Before discussing these in more detail it is worth noting the various namelist controls that engage the different user-defined aspects. These controls are set using two new logical switches or are implied by the settings of existing ones. For example, the mandatory requirement for an idealised configuration is to provide routines which define the horizontal and vertical domains. Templates for these are provided in the usrdef_hgr.F90 and usrdef_zgr.F90 modules. The application of these modules is activated whenever:

   ln_read_cfg = .false.

in any configuration's namelist_cfg file. This setting also activates the reading of an optional nam_usrdef namelist which can be used to supply configuration specific settings. These need to be declared and read in the usrdef_nam.F90 module.
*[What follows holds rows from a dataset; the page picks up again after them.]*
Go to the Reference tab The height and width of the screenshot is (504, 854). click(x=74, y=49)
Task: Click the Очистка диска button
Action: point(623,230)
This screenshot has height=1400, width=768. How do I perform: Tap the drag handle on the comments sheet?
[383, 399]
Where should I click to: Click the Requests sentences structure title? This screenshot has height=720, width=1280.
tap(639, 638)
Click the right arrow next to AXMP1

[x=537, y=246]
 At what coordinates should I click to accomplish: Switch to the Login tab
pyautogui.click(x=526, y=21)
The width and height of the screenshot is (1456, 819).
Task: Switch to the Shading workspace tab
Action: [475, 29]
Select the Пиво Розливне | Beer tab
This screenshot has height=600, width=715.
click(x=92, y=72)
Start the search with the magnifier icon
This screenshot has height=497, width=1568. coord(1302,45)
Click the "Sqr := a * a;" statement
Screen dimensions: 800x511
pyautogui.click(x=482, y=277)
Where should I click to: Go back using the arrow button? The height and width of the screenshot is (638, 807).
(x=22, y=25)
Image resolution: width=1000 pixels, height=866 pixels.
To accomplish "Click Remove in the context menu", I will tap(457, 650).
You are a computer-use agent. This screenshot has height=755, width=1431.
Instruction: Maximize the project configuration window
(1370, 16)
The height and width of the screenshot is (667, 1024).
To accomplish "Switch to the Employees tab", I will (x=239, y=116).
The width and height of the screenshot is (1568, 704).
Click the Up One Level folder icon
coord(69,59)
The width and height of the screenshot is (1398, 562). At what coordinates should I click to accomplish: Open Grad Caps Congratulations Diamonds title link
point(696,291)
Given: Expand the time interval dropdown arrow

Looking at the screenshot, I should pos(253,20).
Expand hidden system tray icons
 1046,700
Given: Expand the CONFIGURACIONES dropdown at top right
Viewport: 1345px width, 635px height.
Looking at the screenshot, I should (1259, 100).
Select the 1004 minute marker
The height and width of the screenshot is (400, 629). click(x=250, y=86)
Another explicit control is available in the namsbc namelist which activates the use of analytical forcing. With

   ln_usr = .true.

Other usrdef modules are activated by less explicit means. For example, code in usrdef_istate.F90 is used to define initial temperature and salinity fields if

   ln_tsd_init   = .false.

in the namtsd namelist. The remaining modules, namely

   usrdef_closea.F90   usrdef_fmask.F90

are specific to ORCA configurations and set local variations of some specific fields for the various resolutions of the global models. They do not need to be considered here in the context of idealised cases but it is worth noting that all configuration specific code has now been isolated in the usrdef modules. In the case of these last two modules, they are activated only if an ORCA configuration is detected. Currently this requires a specific integer variable named ORCA to be set in a file. [Note: this would be less confusing if the cn_cfg string is read directly as a character attribue from the]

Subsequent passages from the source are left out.